RECORDS PROVIDED:
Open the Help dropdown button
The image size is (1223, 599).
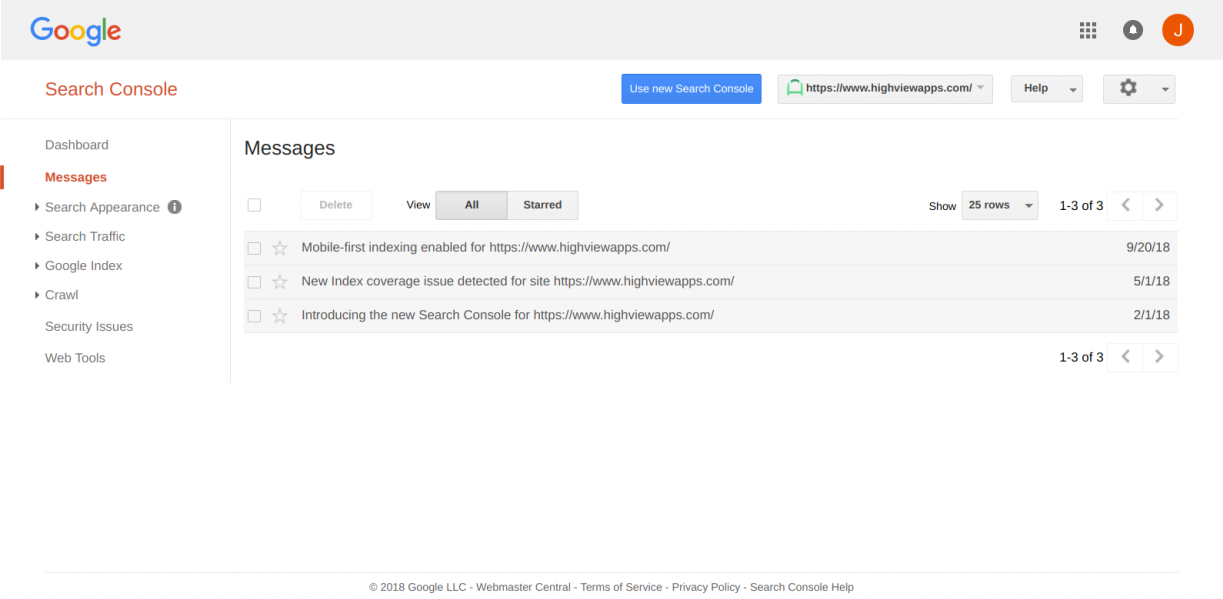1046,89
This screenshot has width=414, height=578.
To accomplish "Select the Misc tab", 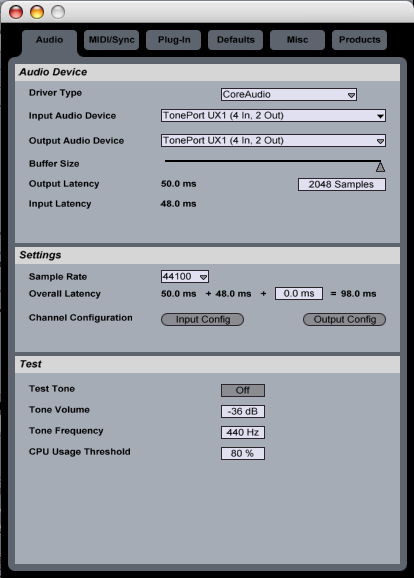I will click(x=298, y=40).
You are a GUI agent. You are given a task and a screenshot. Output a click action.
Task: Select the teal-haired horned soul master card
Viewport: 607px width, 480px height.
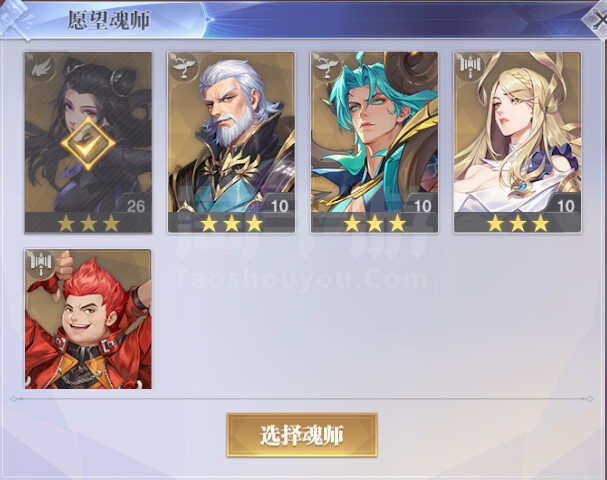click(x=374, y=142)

EXERCISE DETAILS:
Look through the data above for the word "screenshot". Report each line where it occurs.

RESPONSE TO THIS EXERCISE:
This screenshot has width=414, height=578.
You are a GUI agent. You are given a task and a screenshot. Output a click action.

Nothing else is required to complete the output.